The aftermath of the financial crisis is in some way like the aftermath of Watergate. Many would have liked to see R. M. Nixon hung out to dry (including me). It didn’t happen. As a result (maybe) we may have been allowed us to put the scandal and constitutional crisis he brought to us behind us more rapidly…at the time we had much bigger fish to fry than Richard Nixon.
This was the case with the financial crisis. We had huge obstacles to overcome.

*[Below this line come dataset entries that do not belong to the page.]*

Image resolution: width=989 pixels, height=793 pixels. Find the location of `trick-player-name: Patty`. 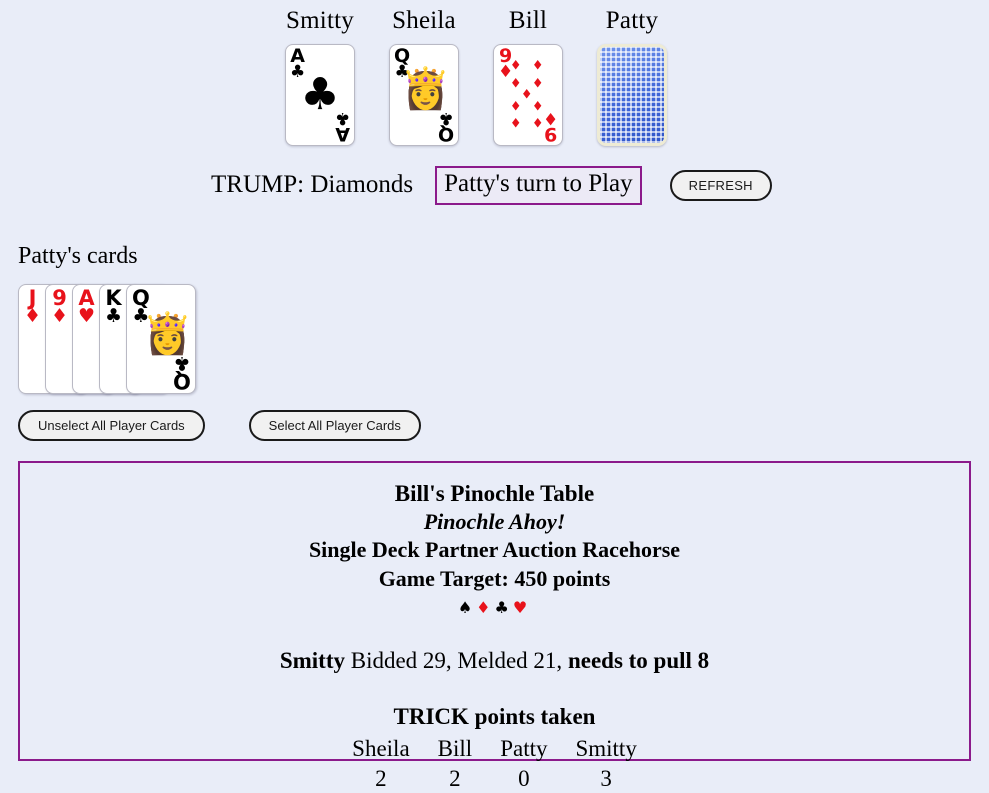

trick-player-name: Patty is located at coordinates (524, 749).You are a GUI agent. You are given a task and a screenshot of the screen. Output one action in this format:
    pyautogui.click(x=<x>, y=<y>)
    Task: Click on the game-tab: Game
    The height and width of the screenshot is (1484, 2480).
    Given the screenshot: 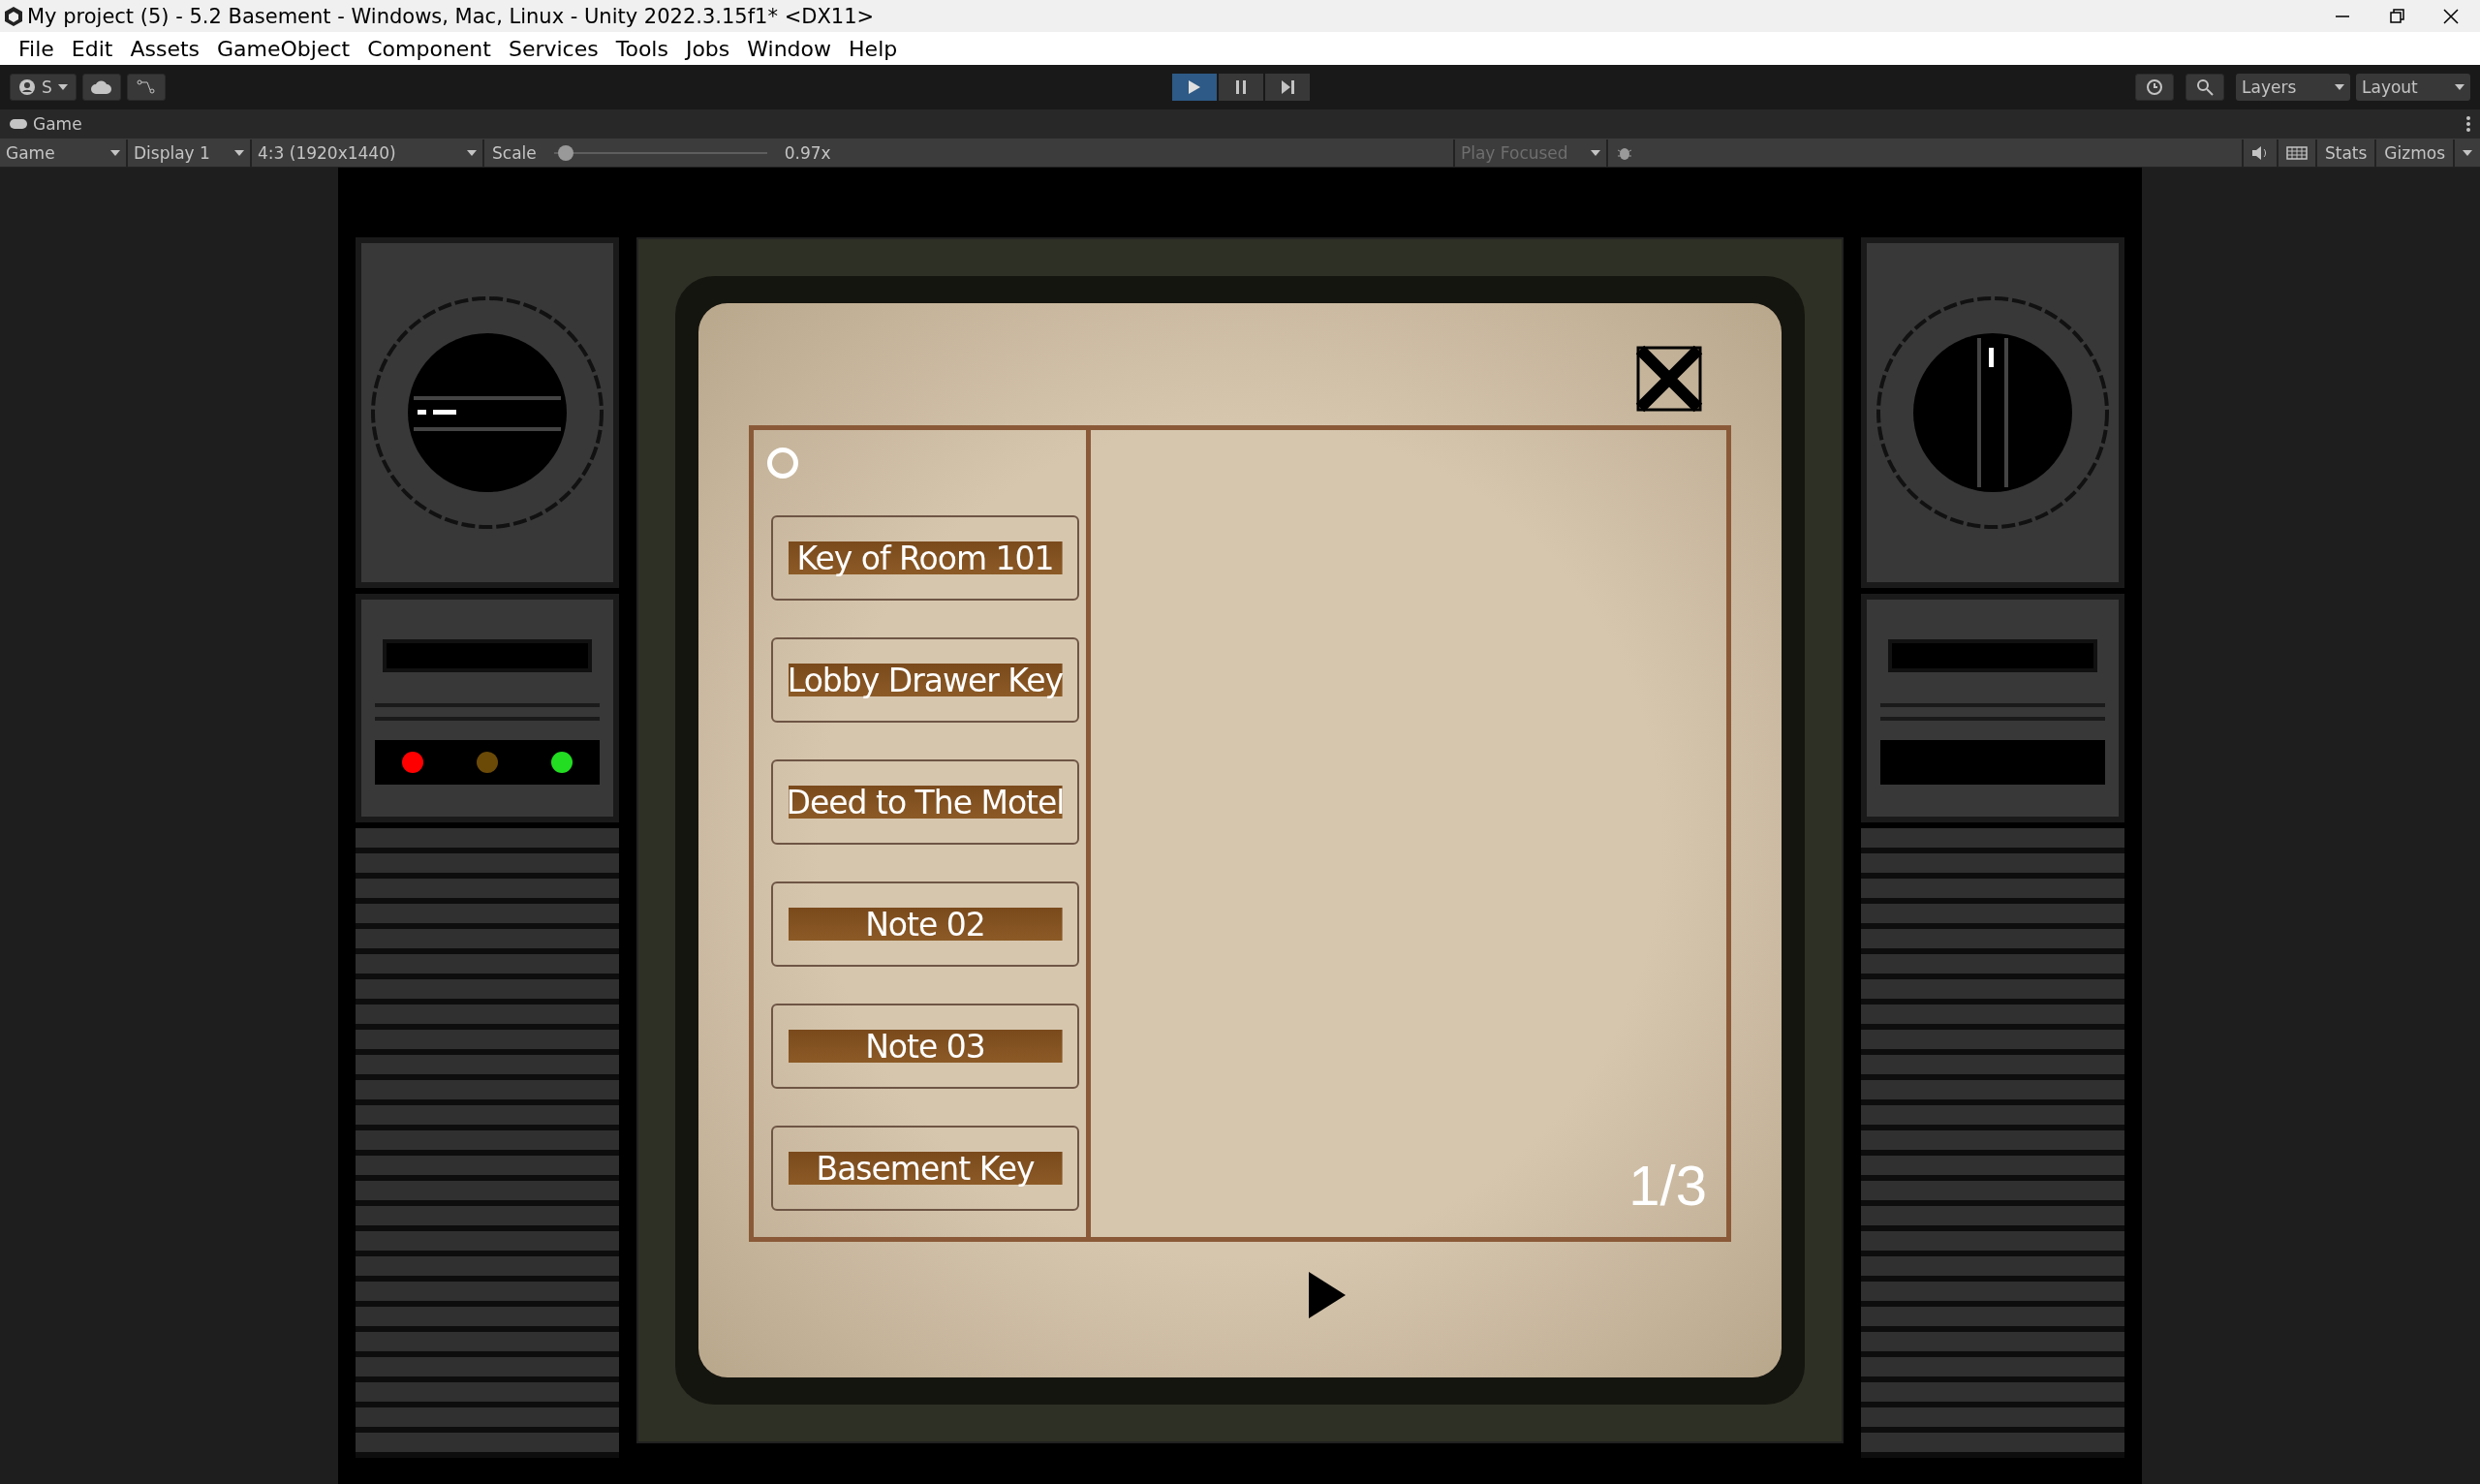 What is the action you would take?
    pyautogui.click(x=46, y=124)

It is hard to say what the impact of a high profile tribunal dealing with these miscreants would have had on the slowly-blossoming economic recovery, wether the recriminations and negativity surfaced by such trials would have kept us longer in the ditch. I don’t know. And, it is not that we don’t deal with felonious business types…Enron with Ken Lay and Jeff Skilling for example. But Enron was not systemic or an existential threat to the economy and we were never teetering on the brink, and we were in 2009 and 2010 (and if you don’t remember psychology in 2011 wasn’t that great eitheer). in fact, with the 10-year below a 2.5% yield this morning, the psyche of the market is still very skittish. They got away with it because of fragile sentiment!
Hi Bill,
Generally speaking, I am with Marty. The presumption that only the corrupt can run the railroads and the banking industry is not one that I am willing to accept. What must occur is a change in the culture and, unfortunately, that will result only from regulation and accountability. Regulation without accountability will be ignored!
“If a poor man steals a car he’s a lizard,
If a rich man steals a railroad he’s a wizard”
Yip Harburg (wrote the lyrics to Over the Rainbow and Finnian’s Rainbow
Evidently you have struck quite a cord. People will continue to feel strongly about this issue as long as they know that the consequences for greed and reckless stupidity are rewarded rather than punished. Gretchen Morgenson’s column in today’s (5/18) NY Times asks tougher questions than Geithner is evidently getting on his scripted book tour. As far as I’m concerned, nothing short of reviving the Glass-Steagall Act will keep this all from happening again.
I concur. Having said that…bankers and financiers are very creative folks and they will, i can assure you, step in it again. And they will do it big time, Glass-Steagall or not. It unfortunately is the way of the world, a never-ending pattern.